▶ [Descripción de la tarea]:
Actualiza el artículo sobre el Papa y la Iglesia: reprodúcelo desde el pasaje que contiene "LUIS UGALDE S.J." hasta terminar tras "modo de actuar.", sustituyendo "visible" por "presente".

▶ [Sección del documento]:
○ ○ ○
LUIS UGALDE S.J. |
El Papa camina dando señales elocuentes. Va a Roma para hacer que
Jesús sea más visible en el gobierno de la Iglesia católica, en sus signos y en
su modo de actuar.
La aspiración es muy elevada: que el Vaticano sea signo trascendente de Jesús, encarnación del amor gratuito de Dios; del Jesús que no
vino a condenar sino a sanar, que entró en la casa del ladrón Zaqueo sin reproche,
llevando el perdón, la conversión y la vida nueva; que rechazó el apedreamiento
hipócrita de la adúltera y le dio la mano para que se levantara; que pidió agua
a la samaritana, que no era creyente judía, ni de vida correcta; que tocó a
leprosos y enfermos y los curó incluso en sábado.
La Iglesia es de carne y hueso y de condición frágil y pecadora;
sin caer en angelismos necesita estructuras para gobernar una muchedumbre humana
de 1.300.000.000 católicos de todas las razas, pueblos y culturas y lograr su
unidad de espíritu en la pluralidad. Lo inaceptable es que el rostro más
llamativo del Vaticano sean las túnicas y símbolos del pagano Imperio romano,
el poder impositivo de la cristiandad carolingia o las intrigas y corruptelas
palaciegas de una corte renacentista.
El Papa insiste en que no quiere “príncipes” de fachada, sino el
pueblo de Dios, hombres y mujeres tocados del amor de un Dios que se hace
visible en los múltiples rostros que viven con alegría y esperanza, que
consuelan, que acompañan, curan y ayudan a levantarse. Hoy una de las grandes,
complejas y esperadas reformas es hacer visible que la Iglesia no son los
clérigos, sino el pueblo de Dios con el obispo de Roma, que no es una monarquía
vaticana sino un primado colegiado con las conferencias episcopales del mundo
en toda su variedad y pluriculturalidad expresada en sínodos y otras formas de gobierno
universal. Un gobierno de Roma con menos cardenales y más laicos, hombres y
mujeres creyentes y competentes servidores.
Benedicto XVI con su renuncia por inspiración interior hizo un extraordinario
servicio al dar paso a otros que lo pudieran hacer mejor.
Hay mucha santidad en la Curia romana, pero necesitamos que sean
más visibles los signos trascendentes que hizo Jesús. No ayudan los que sólo
aspiran a ascender y perpetuarse en los cargos.
Necesitamos muchos que, tras ocupar altos cargos ayer, estén hoy
en las comunidades al servicio humilde de los pobres, enfermos,
presos y desorientados.
La Iglesia necesita inspiración, doctrina y disciplina, pero corre
el peligro de sacralizar los medios históricamente cambiables y hacer inamovibles
personas, gestos, ritos, doctrinas y disciplinas, con peligro de que la letra
ahogue el espíritu. Nada vale todo eso, si no, no hay inspiración que lleve al
mundo los signos y vida de Jesús.
La Iglesia no puede renunciar a la doctrina, disciplina y organización,
pero reconoce con alegría que el Espíritu actúa más allá de esas fronteras y
que la conciencia de las personas es más que la disciplina.
○ ○ ○
[Registros de ubicación de palabras y elementos]
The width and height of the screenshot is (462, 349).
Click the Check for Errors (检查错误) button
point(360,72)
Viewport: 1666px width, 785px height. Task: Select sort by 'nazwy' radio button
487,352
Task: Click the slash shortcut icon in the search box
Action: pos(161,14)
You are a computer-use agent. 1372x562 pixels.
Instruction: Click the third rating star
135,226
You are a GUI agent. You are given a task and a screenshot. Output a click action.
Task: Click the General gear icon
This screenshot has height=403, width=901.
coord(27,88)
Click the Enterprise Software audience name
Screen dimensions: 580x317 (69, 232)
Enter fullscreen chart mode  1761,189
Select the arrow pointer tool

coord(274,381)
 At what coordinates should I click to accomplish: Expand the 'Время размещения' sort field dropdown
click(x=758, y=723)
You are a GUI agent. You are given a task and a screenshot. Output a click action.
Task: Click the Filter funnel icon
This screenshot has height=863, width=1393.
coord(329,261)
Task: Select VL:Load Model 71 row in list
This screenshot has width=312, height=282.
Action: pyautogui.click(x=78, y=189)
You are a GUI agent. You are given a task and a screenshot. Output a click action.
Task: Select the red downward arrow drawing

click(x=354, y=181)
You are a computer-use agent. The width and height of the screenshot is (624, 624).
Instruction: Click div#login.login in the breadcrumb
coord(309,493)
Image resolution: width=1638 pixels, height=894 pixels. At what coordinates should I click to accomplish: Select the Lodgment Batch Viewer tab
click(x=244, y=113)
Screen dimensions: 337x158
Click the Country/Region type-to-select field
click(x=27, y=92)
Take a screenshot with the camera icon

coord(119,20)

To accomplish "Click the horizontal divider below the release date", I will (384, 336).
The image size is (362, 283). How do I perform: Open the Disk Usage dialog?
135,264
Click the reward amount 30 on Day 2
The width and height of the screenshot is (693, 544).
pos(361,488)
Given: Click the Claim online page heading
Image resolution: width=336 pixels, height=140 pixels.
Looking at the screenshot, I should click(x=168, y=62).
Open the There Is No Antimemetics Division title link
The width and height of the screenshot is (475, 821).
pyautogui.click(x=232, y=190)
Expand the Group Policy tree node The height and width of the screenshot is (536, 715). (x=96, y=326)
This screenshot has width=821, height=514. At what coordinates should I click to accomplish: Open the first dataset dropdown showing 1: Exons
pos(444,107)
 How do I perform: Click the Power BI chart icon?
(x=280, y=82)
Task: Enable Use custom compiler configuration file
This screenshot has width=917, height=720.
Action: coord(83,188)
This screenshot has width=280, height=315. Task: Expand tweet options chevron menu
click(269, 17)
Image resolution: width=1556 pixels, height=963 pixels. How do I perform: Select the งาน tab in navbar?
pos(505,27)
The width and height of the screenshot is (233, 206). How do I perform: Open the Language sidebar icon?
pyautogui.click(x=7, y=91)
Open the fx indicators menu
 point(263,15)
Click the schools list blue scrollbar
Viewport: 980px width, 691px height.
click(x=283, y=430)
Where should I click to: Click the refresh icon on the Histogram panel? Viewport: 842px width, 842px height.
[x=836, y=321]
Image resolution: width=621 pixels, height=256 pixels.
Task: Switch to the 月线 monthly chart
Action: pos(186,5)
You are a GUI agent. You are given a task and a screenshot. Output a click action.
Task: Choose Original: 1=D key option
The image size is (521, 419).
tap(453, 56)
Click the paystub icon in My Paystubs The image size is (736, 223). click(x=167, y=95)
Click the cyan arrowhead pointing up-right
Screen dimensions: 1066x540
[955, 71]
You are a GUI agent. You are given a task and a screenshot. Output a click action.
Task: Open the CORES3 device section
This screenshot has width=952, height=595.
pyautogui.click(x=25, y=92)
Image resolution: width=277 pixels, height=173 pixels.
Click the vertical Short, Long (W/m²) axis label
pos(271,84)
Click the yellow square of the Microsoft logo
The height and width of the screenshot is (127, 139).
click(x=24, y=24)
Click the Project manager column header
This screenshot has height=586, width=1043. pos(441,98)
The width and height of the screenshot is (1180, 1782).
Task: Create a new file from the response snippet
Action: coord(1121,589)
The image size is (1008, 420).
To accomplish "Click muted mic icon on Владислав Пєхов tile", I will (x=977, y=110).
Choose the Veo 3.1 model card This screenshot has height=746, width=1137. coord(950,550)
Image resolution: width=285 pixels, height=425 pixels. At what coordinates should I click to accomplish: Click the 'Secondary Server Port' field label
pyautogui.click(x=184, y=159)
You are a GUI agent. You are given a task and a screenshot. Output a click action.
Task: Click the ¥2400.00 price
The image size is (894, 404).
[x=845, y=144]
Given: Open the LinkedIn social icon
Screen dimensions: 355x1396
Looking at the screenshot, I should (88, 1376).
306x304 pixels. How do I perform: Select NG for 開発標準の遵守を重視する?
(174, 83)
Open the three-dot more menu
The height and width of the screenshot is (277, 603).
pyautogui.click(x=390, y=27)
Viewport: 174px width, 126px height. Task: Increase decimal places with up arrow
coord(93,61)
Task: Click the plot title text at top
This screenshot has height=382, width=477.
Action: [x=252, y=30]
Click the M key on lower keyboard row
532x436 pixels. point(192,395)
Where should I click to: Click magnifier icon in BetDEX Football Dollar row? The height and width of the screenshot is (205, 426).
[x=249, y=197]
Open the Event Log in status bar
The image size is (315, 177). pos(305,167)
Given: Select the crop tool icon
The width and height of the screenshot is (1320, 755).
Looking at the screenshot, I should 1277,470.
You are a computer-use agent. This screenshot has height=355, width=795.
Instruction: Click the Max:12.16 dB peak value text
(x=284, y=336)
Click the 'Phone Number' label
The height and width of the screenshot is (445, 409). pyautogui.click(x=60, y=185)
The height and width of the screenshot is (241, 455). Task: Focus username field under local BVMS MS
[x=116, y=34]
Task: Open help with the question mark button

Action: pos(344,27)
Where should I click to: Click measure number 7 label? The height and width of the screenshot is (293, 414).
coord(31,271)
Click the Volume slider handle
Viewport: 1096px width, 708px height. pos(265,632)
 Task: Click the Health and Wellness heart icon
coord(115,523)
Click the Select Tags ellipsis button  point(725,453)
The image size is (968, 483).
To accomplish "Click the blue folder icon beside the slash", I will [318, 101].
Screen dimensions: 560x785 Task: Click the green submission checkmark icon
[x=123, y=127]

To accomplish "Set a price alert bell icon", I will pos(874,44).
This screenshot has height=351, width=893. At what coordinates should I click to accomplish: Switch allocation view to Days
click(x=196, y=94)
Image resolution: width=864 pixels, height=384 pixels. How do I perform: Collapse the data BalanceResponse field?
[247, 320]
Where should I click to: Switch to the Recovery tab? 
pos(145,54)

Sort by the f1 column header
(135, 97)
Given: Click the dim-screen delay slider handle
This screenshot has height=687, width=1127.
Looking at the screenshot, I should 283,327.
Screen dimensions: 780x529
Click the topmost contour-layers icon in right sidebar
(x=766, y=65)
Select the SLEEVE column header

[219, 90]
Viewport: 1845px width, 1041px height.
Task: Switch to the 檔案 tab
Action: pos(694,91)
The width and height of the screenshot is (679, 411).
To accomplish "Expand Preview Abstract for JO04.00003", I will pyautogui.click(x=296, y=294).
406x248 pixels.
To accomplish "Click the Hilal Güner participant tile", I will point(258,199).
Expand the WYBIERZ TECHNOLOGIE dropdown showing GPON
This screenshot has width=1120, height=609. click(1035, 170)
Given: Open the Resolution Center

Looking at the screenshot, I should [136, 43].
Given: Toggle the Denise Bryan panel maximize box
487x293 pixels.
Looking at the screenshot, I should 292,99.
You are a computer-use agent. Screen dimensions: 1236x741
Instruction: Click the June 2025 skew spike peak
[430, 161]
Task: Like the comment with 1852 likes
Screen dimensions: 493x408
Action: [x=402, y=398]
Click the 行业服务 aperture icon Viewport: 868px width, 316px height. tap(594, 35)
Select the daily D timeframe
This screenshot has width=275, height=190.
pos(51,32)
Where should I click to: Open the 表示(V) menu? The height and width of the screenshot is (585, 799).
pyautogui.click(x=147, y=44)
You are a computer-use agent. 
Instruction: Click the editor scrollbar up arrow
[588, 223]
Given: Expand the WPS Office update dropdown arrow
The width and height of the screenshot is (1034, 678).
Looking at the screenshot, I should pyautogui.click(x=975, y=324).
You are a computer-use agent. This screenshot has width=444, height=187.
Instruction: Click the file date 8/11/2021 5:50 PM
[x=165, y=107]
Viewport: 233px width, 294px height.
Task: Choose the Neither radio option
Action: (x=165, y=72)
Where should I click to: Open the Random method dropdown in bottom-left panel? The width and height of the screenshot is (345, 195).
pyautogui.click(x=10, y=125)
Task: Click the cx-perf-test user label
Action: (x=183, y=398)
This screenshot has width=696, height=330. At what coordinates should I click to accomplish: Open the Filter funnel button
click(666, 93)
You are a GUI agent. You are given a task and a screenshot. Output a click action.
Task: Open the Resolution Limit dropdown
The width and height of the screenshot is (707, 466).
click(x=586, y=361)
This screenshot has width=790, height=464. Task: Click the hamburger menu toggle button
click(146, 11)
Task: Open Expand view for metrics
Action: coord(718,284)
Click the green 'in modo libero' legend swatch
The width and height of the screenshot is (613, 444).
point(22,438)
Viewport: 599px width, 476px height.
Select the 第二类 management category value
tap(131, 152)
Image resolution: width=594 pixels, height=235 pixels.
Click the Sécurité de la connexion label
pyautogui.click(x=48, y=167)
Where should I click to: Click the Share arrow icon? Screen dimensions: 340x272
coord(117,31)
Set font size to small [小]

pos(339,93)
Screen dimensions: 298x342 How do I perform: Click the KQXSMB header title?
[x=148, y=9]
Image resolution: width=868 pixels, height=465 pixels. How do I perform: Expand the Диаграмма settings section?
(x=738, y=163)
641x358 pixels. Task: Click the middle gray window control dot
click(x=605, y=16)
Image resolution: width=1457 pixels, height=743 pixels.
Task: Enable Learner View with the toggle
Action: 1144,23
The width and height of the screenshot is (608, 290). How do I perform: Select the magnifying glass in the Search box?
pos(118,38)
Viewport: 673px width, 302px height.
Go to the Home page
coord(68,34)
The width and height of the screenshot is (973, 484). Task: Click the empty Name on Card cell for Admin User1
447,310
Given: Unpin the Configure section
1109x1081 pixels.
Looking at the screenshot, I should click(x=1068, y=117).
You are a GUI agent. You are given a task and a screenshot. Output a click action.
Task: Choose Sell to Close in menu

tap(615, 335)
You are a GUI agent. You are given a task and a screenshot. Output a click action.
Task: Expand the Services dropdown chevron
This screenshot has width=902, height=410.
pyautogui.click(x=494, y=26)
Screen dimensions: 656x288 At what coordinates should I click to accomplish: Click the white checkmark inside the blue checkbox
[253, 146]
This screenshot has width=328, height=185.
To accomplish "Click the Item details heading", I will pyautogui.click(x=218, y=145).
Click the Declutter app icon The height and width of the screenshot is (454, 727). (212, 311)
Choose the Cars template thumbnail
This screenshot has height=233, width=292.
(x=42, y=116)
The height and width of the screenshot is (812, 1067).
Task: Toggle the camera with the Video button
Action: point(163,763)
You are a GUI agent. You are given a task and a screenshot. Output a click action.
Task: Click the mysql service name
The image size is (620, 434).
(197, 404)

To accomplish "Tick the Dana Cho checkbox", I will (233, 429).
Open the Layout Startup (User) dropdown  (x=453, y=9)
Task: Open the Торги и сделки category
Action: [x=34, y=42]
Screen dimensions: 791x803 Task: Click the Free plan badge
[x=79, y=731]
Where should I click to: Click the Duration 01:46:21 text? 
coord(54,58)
○ ○ ○
▶ [Respuesta a continuación]:
LUIS UGALDE S.J. |
El Papa camina dando señales elocuentes. Va a Roma para hacer que
Jesús sea más presente en el gobierno de la Iglesia católica, en sus signos y en
su modo de actuar.